El delito de acceso ilícito a datos informáticos permitirá condenar a quien “acceda, interfiera, difunda, venda o entregue información ajena almacenada en formato digital, sin autorización y sin una justificación válida”. En ese caso la pena será la misma que para el daño informático, al igual que para la interceptación ilícita y la vulneración de datos, otros dos de los delitos creados. El primero hace referencia a quien, “sin autorización y sin una razón válida, intercepte, interrumpa o interfiera con datos informáticos que se transmitan de forma no pública hacia, desde, o dentro de un sistema informático”. El segundo refiere a quien acceda, se apropie, use o modifique datos confidenciales de terceros, registrados en soportes digitales u otros archivos o registros, sean públicos o privados, sin autorización.
Según datos publicados en la página web del Centro Nacional de Respuesta a Incidentes de Seguridad Informática (Certuy), en el primer semestre de 2024 se detectaron y se respondieron 4.772 incidentes, de los cuales el 1% se clasificaron con severidad “Alta” o “Muy alta”. En comparación con en el mismo período de 2023 hubo un aumento de 122%.
Suplantación de identidad y abuso de dispositivos
Con la aprobación de la legislación, que fue presentada por el diputado de Cabildo Abierto Sebastián Cal en 2021, la suplantación de identidad fue tipificada como otro de los nuevos ciberdelitos. El grooming, por ejemplo, ya existía en la legislación.
La suplantación es el nombre que recibe la conducta de hacerse pasar por otra persona o entidad, ya sea usurpando, adoptando, creando o apropiándose de su identidad, a través de cualquier herramienta tecnológica, con la intención de causar daño al verdadero titular.

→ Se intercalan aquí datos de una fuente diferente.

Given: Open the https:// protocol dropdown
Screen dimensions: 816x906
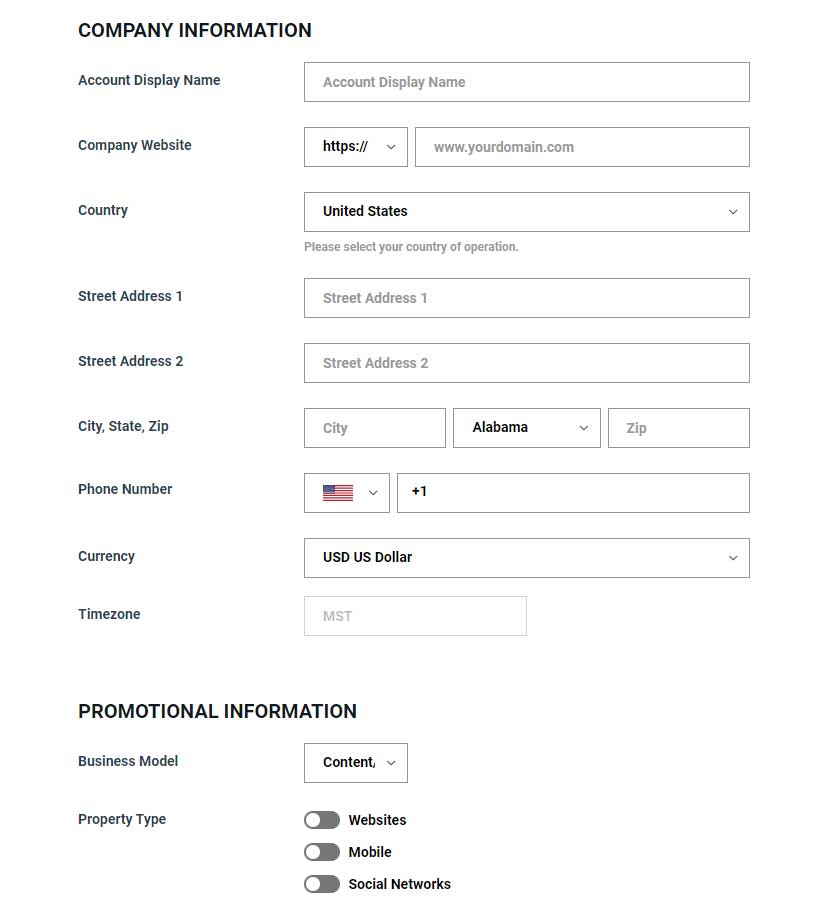Looking at the screenshot, I should click(356, 147).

Por ejemplo, obteniendo datos o accediendo a redes sociales, correos electrónicos, cuentas bancarias, medios de pago o plataformas digitales. La legislación aclara que “no constituirá suplantación de identidad la creación de nuevos perfiles destinados exclusivamente a la parodia”.

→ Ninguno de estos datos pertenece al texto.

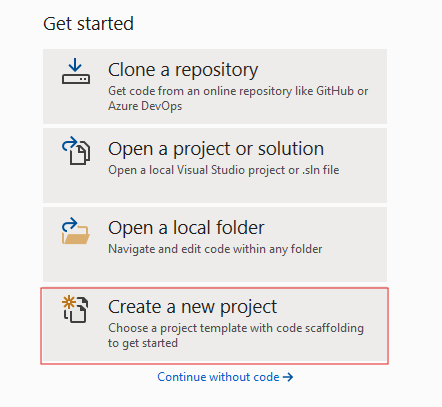Click the Create a new project icon
Image resolution: width=442 pixels, height=407 pixels.
click(75, 310)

Son circunstancias agravantes especiales que este delito se cometa con la intención de divulgar la información obtenida; que se modifiquen, eliminen o alteren los datos de la víctima o se utilicen sus credenciales para interactuar con otras personas o entidades. También que se adquieran productos o servicios en nombre de la víctima, se suplante la identidad de un organismo estatal o se acompañe la suplantación con una extorsión.
El delito de abuso de dispositivos busca castigar a quien de manera ilegal produzca, adquiera, importe, comercialice o facilite a terceros programas, sistemas informáticos, credenciales o contraseñas de acceso con el fin de cometer un delito. De constatarse, será castigado con una pena de seis a 24 meses de prisión.
Campaña educativa
En la exposición de motivos, el proyecto que se transformó en ley plantea que “el rápido avance” de la ciberdelincuencia en Uruguay puso de manifiesto varias “vulnerabilidades” del sistema uruguayo, en relación con la carencia de una regulación específica —una situación que cambió con la aprobación de la iniciativa— hasta una falta “de educación” sobre la seguridad informática para “mitigar el accionar” de los delincuentes.
En ese marco, la Cámara Alta encomendó al Poder Ejecutivo la responsabilidad de promover una campaña nacional educativa sobre el manejo de las finanzas personales y ciberseguridad en secundaria y UTU y dirigida a los beneficiarios de prestaciones del BPS, Ceibal y programas del Instituto Nacional de Empleo y Formación Profesional (Inefop). En dicha campaña deberán desarrollarse ciertos conceptos —que deberán “revisarse y actualizarse periódicamente acompasando los avances tecnológicos”— relacionados con los diferentes medios de pagos y su funcionamiento, las cuentas bancarias, el acceso a préstamos y a las instituciones financieras, la planificación presupuestaria y los riesgos del uso inadecuado de canales digitales. También deberá informarse sobre los fraudes o las estafas por medios digitales y sobre buenas prácticas para evitarlos.